Four years ago, Gordon and his wife were blessed with a baby boy, Logan. Life took on a new meaning for them as they joined the rites of passage that all new parents experience in raising an infant. However, something remarkable began to occur as Logan grew to a toddler: he started to learn in an accelerated manner. Not just faster than other children, but many, many times faster. By age two, he was able to read and write, and soon after, was able to do addition and multiplication. By three, he could list all the presidents in order, list the names of all the states and their capitals and do basic algebra. By three and a half, he had learned all the elements in the periodic table with their atomic weights to five decimal points. He is now able to do fractions and percentages.
While Gordon was thrilled his son was demonstrating the talent of a prodigy, he was naturally concerned about what was going on, and mostly that nothing was “wrong”. So he took Logan to a number of doctors to evaluate him, however, the doctors could not identify anything unusual. This left Gordon even more perplexed.
In the search for an answer to this enigma, most of the attention was focused on Logan, trying to find out if he had a special mind or gene that would account for his extraordinary abilities. However, I suggested to Gordon that instead of focusing on Logan, he should perhaps look into how he had been educating his son.
Over the years, I came to know that Gordon spent a lot of time with Logan, helping him learn through innovative methods of teaching. When I visited him on occasion, Gordon would show me numerous copies filled with activities he developed – extremely creative exercises unlike any I had ever seen. They didn’t conform to the standard exercises you would encounter in popular children’s learning materials; there was something very radical in his perspective and approach to teaching. But although he gave his unique instructional practice a thought, Gordon didn’t attribute the phenomenal results to it. He just thought that he was doing what every other good parent was doing – teaching his son.
Recently, Gordon contacted me to tell me that he was feeling a bit down and unfulfilled in his work doing web design, and that he wanted some career advice. As with all people who approach me for such assistance, I had him take the Multiple Natures Test to give me some insights to guide him in the right direction. While I know him probably as well as someone can know a person, I still had him take the test to be sure I was not making any biased judgments.
The MN Test essentially looks at 19 personality traits (multiple intelligences and multiple natures), and creates a “personality print”, that is, an index of the individual’s strengths and weaknesses. After it searches through a database of careers, it generates a list of the professions that best match his personality.
After Gordon took the test, I opened the software to check the results, and what I saw almost knocked me off my chair.

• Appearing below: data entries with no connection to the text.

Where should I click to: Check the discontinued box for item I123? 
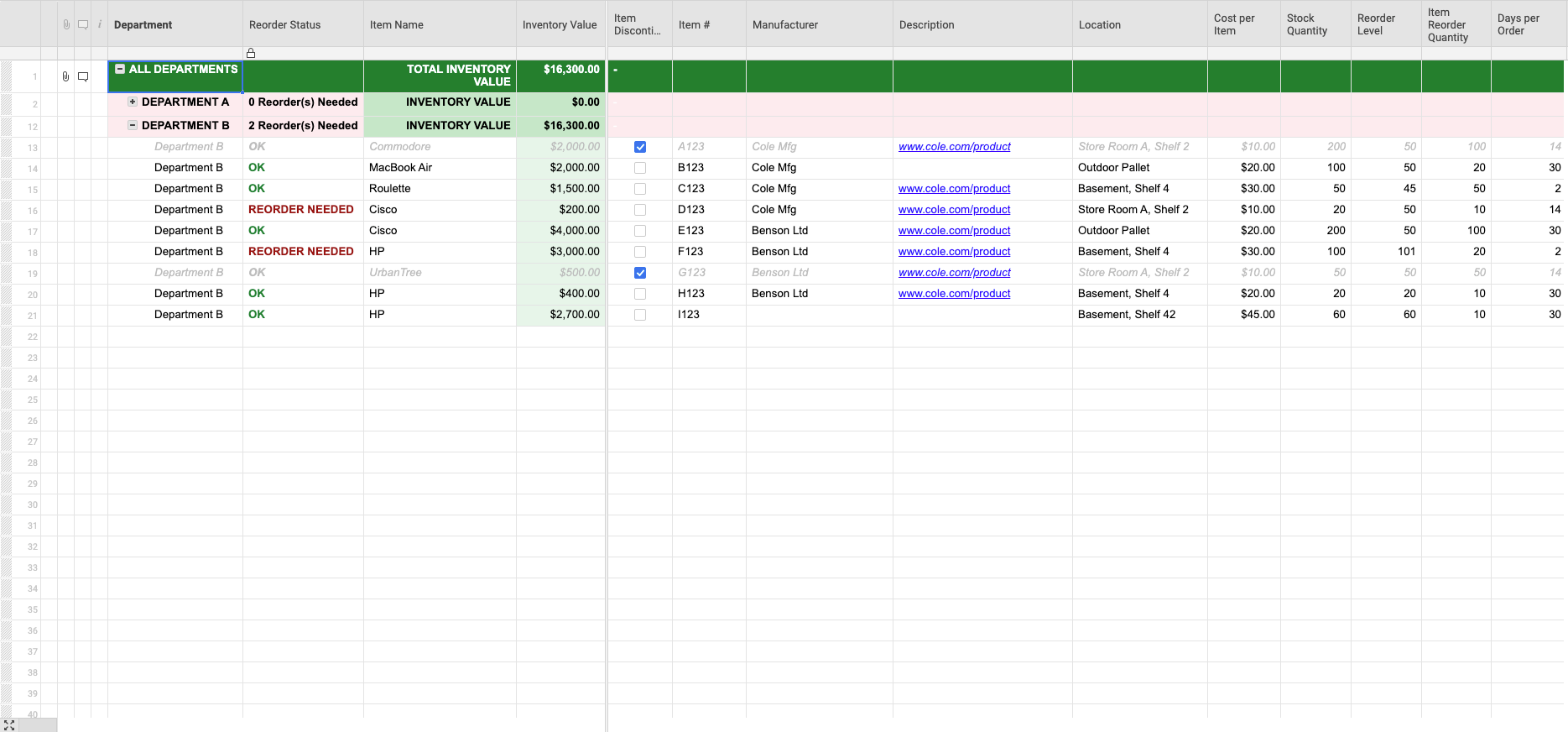(x=640, y=315)
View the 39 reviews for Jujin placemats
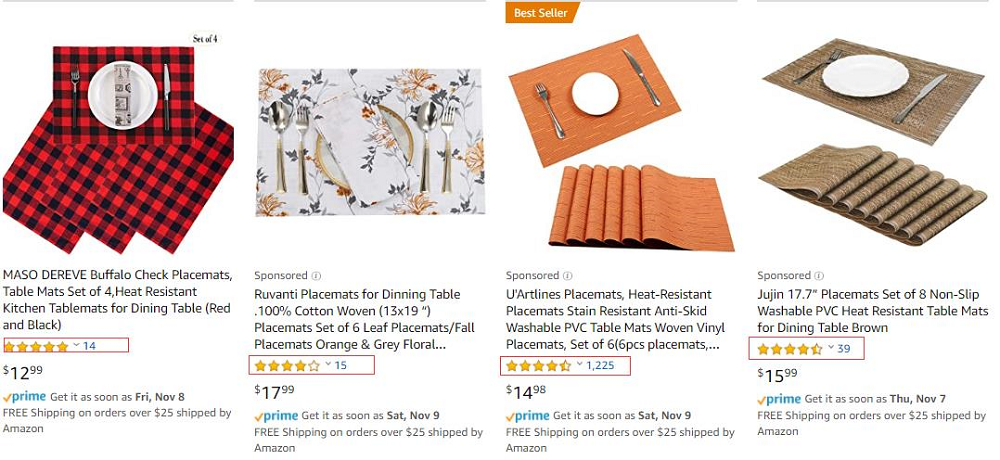The width and height of the screenshot is (1000, 460). tap(844, 349)
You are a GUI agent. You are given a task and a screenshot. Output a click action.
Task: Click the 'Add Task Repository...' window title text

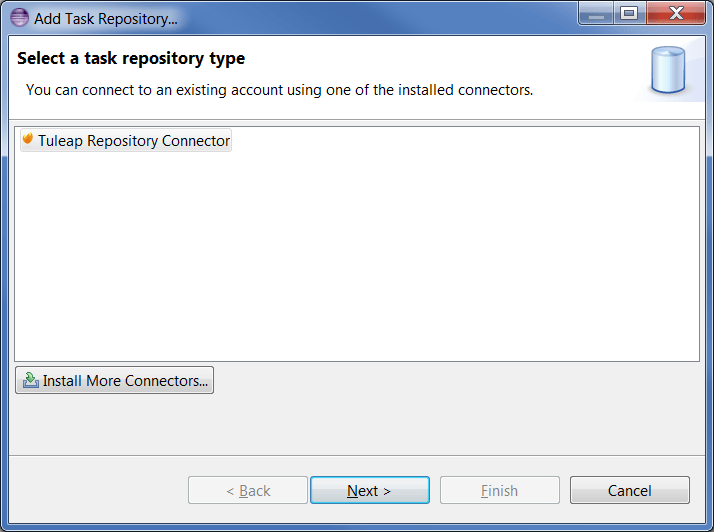coord(106,18)
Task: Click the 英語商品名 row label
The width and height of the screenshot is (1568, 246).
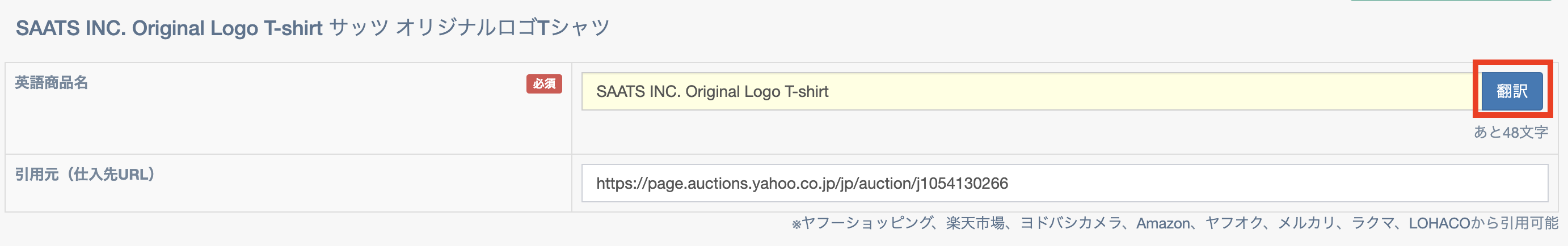Action: (x=52, y=83)
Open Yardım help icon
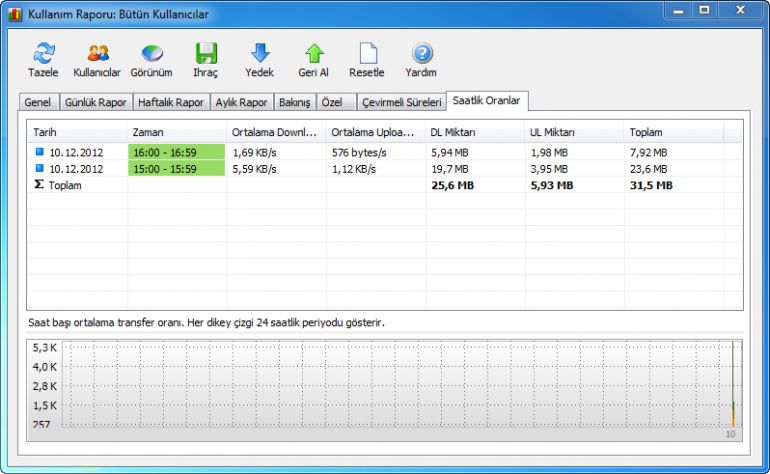770x474 pixels. tap(421, 54)
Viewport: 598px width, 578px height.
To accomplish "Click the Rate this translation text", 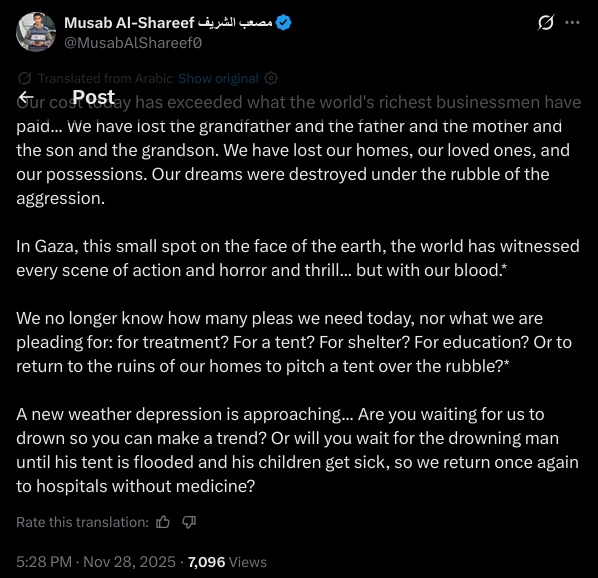I will pos(82,522).
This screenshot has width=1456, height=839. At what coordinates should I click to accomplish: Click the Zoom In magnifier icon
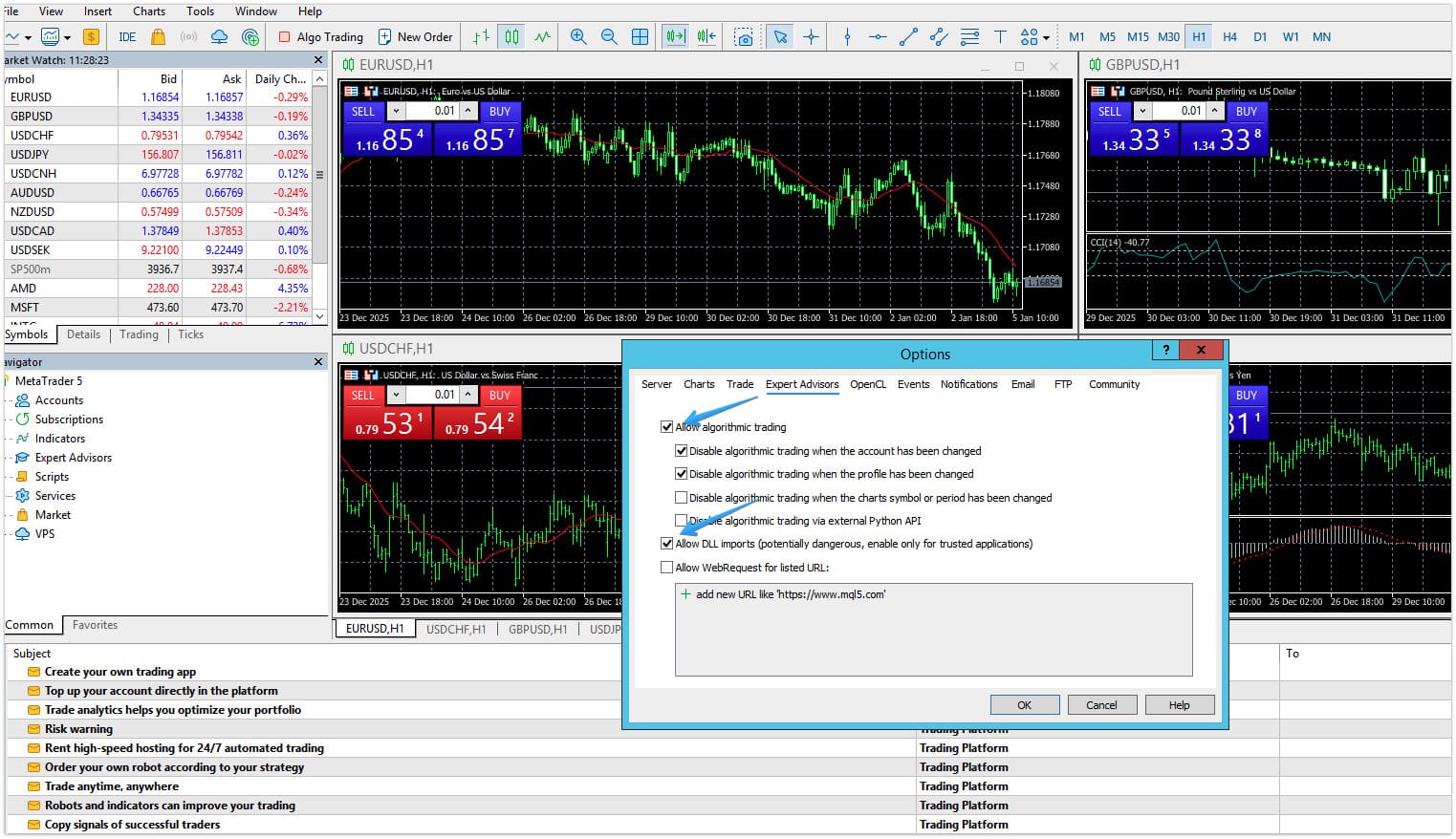(578, 37)
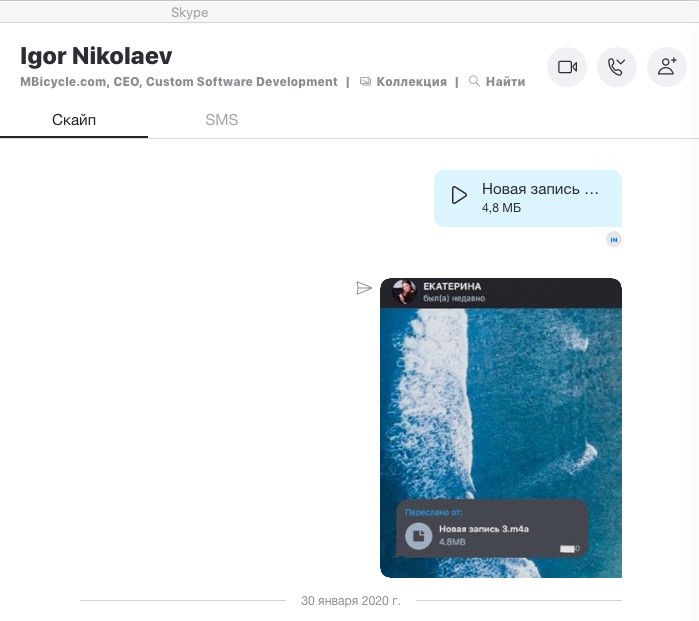Click the file icon in the forwarded message

tap(418, 536)
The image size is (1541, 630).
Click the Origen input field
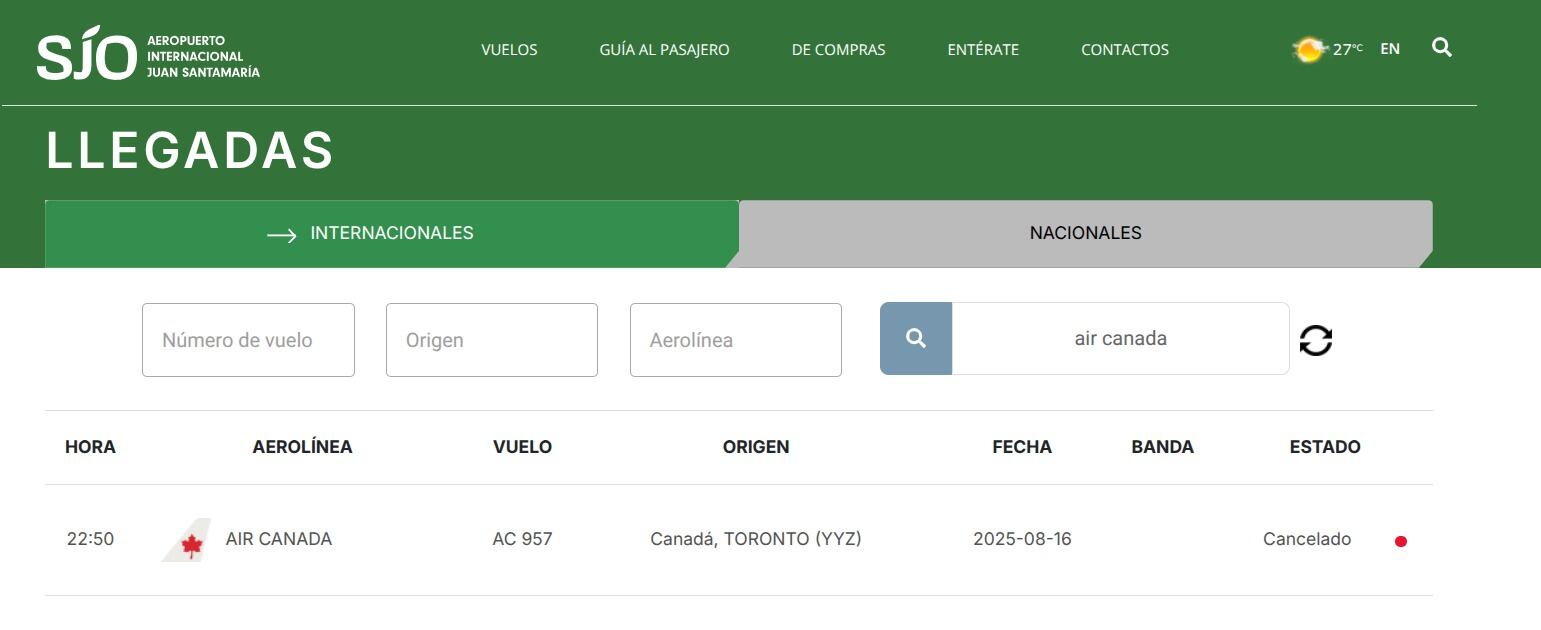pyautogui.click(x=491, y=339)
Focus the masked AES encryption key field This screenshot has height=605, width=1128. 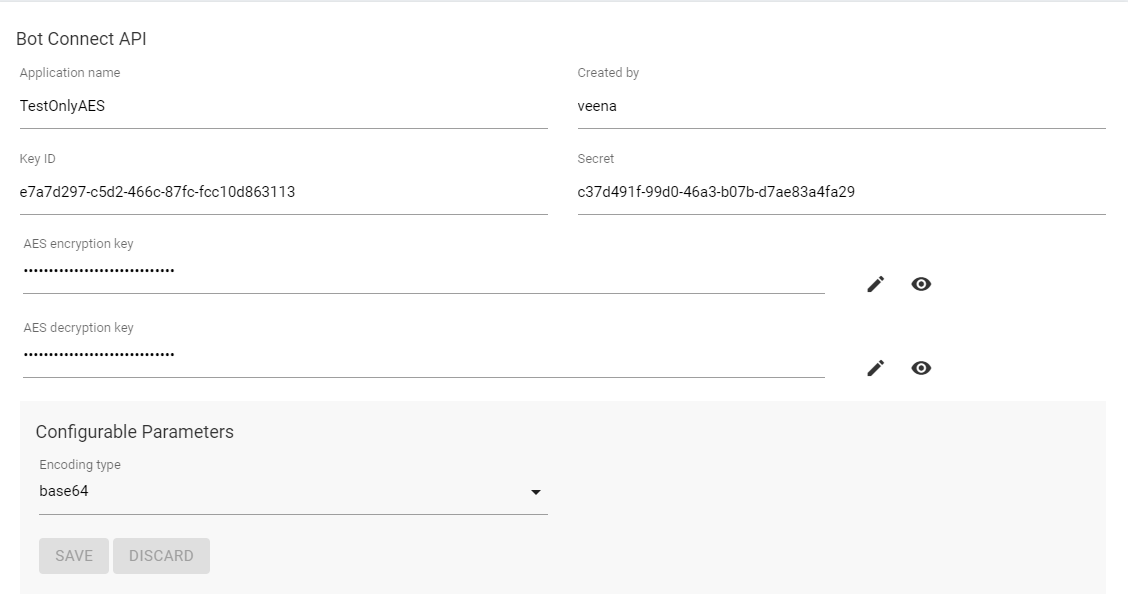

At the top of the list of matching careers was “Early Childhood Educator”. While I knew the MN Test was very accurate (we have done validation studies that have yielded extremely high results), this type of validation was uncanny.
I analyzed why this career would match, and observed that Gordon’s entertaining nature was extremely high (that I knew, because he was always very funny). In addition, he possessed a dominant educative nature, that is, the tendency to teach others – something that I had begun to observe over the past few years. Along with a number of other key strengths, it appeared that Gordon’s personality was ideally suited for instructing young children. And this made total sense when I saw how he created learning activities that were fun and innovative; there is sufficient evidence in research that games, play-based learning, and fun, are recipes that lead to higher levels of learning (preventing boredom, increasing interest in learning, increasing attention span, involvement, etc.)
After some discussions, we discussed a plan to get Gordon to organize his notes and methods and begin sharing them with other parents. He has agreed to explore getting into early childhood education. While he will not be quitting his day job, so to speak, he has set aside a part of his day that he will dedicate to this work. In fact, he has already begun teaching his methods to some of my colleagues with young children here in India through the Internet. During those sessions, which I have been observing, I have seen Gordon become completely engrossed in teaching these parents his innovative techniques. He has shared with me how electrified he felt while absorbed in the interactions. I can fully understand his feelings when I think back to my first day of teaching – the day I discovered that I was not meant to be a rock star, but a teacher.
What will the future hold? While there is always the chance that Gordon’s instructive inputs have little to do with Logan’s extraordinary capabilities, and that his son’s prodigious talent stems from some rare genius gene, I believe there is more than enough evidence to indicate that Gordon’s natural potential as a teacher is contributing significantly to the process. Exactly how much we will learn in time – especially when we see the impact of his methods on other children. Until then, I will be observing the process with great interest with the hope that Gordon just might unlock some doors in this area of early childhood development.